As manipulações monetárias verificaram-se, quase sem excepção, por meio da desvalorização da moeda metálica. Quebrar a moeda consistia em alterar para mais o seu valor, pela simples fixação de maior valor para determinados tipos de moeda em curso ou através da sua multiplicação pela recunhagem, em que o valor oficial da moeda continuava o mesmo mas a quantidade de ouro ou prata diminuía.

A instabilidade monetária provinha da dupla existência da pequena moeda de bilhão (moeda feita duma liga de cobre e prata, que chegou a ser só de cobre), de certo modo fiduciária, e das grandes peças de ouro e prata, cujo preço era fixado de harmonia com os seus cursos ordinários. O curso comum das moedas de ouro e prata, que determinaria a prazo maior ou menor o curso oficial era, por seu lado, determinado por circunstâncias económicas diversas.
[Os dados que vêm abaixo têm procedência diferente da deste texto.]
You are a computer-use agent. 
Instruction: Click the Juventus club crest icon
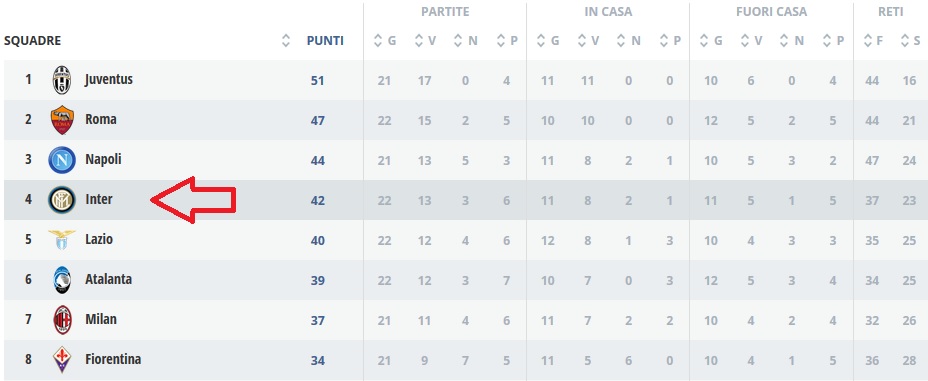(62, 80)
Para evitar a especulação e a fuga da boa moeda, as autoridades lançaram mão da desvalorização da moeda de conta e do aumento da cotação oficial das moedas de ouro e prata. Cada soberano adoptou providências semelhantes, transformando a medida numa autêntica corrida às desvalorizações. A adopção deste expediente serviu também como meio diminuir a crónica situação deficitária da fazenda das grandes monarquias.
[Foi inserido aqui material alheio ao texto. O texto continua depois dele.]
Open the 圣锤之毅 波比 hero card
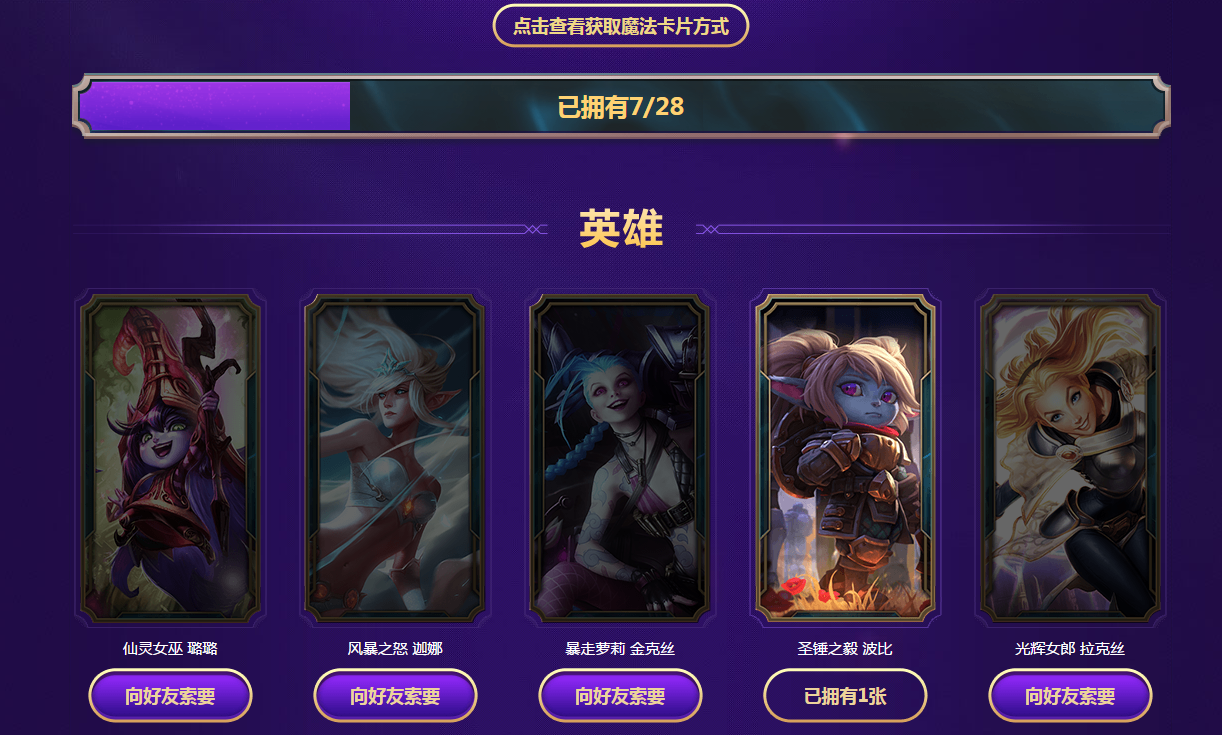 (845, 458)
A moeda de conta estava representada na circulação por peças de valor fiduciário. Não era, portanto, necessário reduzir o peso ou a qualidade das grandes peças, mas apenas sobrevalorizá-las em moeda de conta. A escassez de prata forçou alguns soberanos a diminuírem o metal fino das moedas, mediante a junção de cobre ou ainda a cunhagem de cobre puro. Estes expedientes revelara-se insuficientes e incapazes de restabelecer o equilíbrio monetário e, antes pelo contrário, produziram efeitos catastróficos. A desorientação dos governantes fez alterar providências inflacionistas e deflacionistas sem se conseguir a almejada estabilidade e motivou graves perturbações internas, no século XVI. A estabilidade só se conseguiu, no século XVIII, com a declaração de que a unidade monetária corresponde a uma quantidade fixa de metal precioso.

O circuito internacional de feiras oferecia magníficas oportunidades de especulação para homens de negócios e banqueiros. A rede de correspondentes permitia aproveitar qualquer conjuntura de lucro, por meio da prática do que se chamava câmbio por arbítrio, que originou o conceito de arbitragem. O câmbio por arbítrio consistia em sacar letras sobre aquela praça ou feira em que a cotação ou a ulterior disposição do dinheiro se tornasse mais vantajosa. Outra forma de especulação foi o depósito de feira a feira, adiantamento de dinheiro a juro variável, segundo a situação do mercado, que vinha a corresponder ao empréstimo a juros a curto prazo.

No período de declínio do Império Romano agudizou-se a inflação monetária, no século III, verificando-se um desregramento contínuo da cunhagem levada a cabo por um tesouro cujas despesas excediam sempre os rendimentos. A inflação era, porém, um sintoma de problemas económicos mais fundamentais. A inflação monetária foi uma das causas do declínio do Império. Os pesos e o toque das moedas foram reduzidos e, por conseguinte, a moeda tornou-se fiduciária. No século IV, as sucessivas reformas monetárias resultaram numa inflação considerável que em vão se tentou radicar com o congelamento dos preços.

No Japão, século XVII, os governantes dedicaram-se a uma operação de adulteração da moeda, chegando a reduzir em 80 por cento a quantidade de ouro e de prata utilizada na cunhagem, perdendo-se a confiança nas mesmas.

Em Portugal, quebrar a moeda era uma faculdade exercida exclusivamente pelos soberanos, embora na sua efectivação e nas formas de substituição a nobreza e o clero obtivessem privilégios avultados. Esta prerrogativa tinha efeitos calamitosos não só pela extorsão que implicava mas também pelas consequências que originava no equilíbrio económico resultante da alta dos preços, provocando uma redistribuição de rendimentos e conflitos constantes na fixação dos preços.